United States District Court

District of Nevada

Hon. Sharron E. Angle, et al.,

                                Plaintiffs,                 CV-N-03-0371-HDM (VPC)

v.

The Legislature of the State                   ORDER

of Nevada, et al.,

                                Defendants.

    This action having been referred by the Honorable Howard D. McKibben, United States District Judge, to the undersigned as Chief Judge for consideration of assignment to the active United States District Judges of this Court sitting en banc, and the undersigned having conferred with each of the active judges of the court, and having determined that the issues raised in Plaintiffs’ Emergency Application for Temporary Restraining Order and Order to Show Cause Re Preliminary Injunction should be considered in a comprehensive manner by the active District Judges of this Court sitting en banc, and to preserve the status quo pending such en banc consideration, and good cause appearing.

• The request: Write the next part of the Nevada court order, picking up after its final sentence.

• Dataset excerpt:

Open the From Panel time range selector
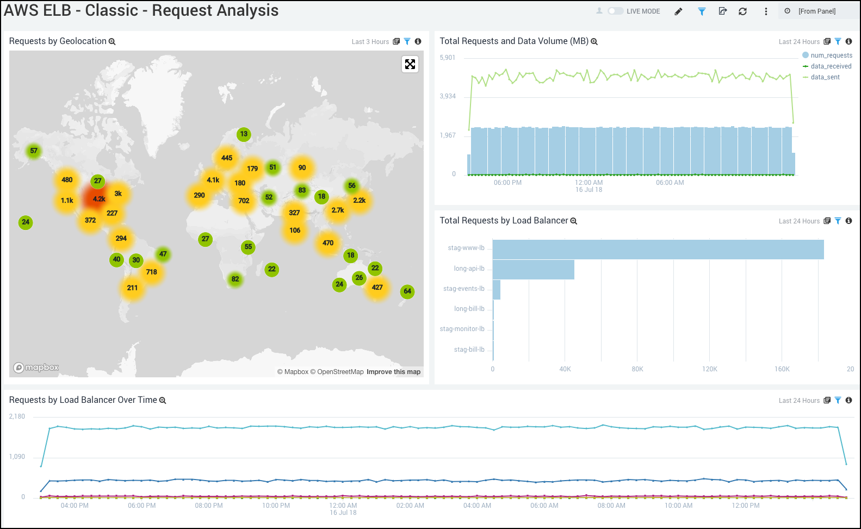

• Output of the task:
    IT IS ORDERED that Defendants are hereby temporarily restrained from giving effect to the action on July 13, 2003, by the Nevada Assembly deeming S.B. 6 as “passed,” without the two-third vote required by Article IV, § 18 (2) of the Nevada Constitution, pending hearing on and further Order of the Court regarding Plaintiffs’ Application for Temporary Restraining Order and Order to show Cause Re Preliminary Injunction.

    IT IS FURTHER ORDERED that Plaintiffs’ Emergency Application for Temporary Restraining Order and Order to Show Cause Re Preliminary Injunction is hereby scheduled for hearing before the active District Judges of this Court sitting en banc at Las Vegas and Reno, Nevada, to be held on Wednesday, July 16, 2003, at 9:00 a.m. in Courtroom #7C of the Lloyd D. George United States Courthouse, Las Vegas, Nevada and Courtroom #5 of the Bruce R. Thompson United States Courthouse, Reno, Nevada.

    IT IS FURTHER ORDERED that unless otherwise Ordered by the Court, no bond shall be required of Plaintiffs to secure the relief requested.

    IT IS FURTHER ORDERED that Plaintiffs shall immediately give notice to Defendants of the hearing scheduled for July 16, 2003, at 9:00 a.m., and that Defendants shall have to and
including Tuesday, July 15, 2003, by 12:00 noon within which to file in the United States District Court at Reno, Nevada, any Memorandum of Authorities in response to Plaintiffs’ Application for Injunctive Relief.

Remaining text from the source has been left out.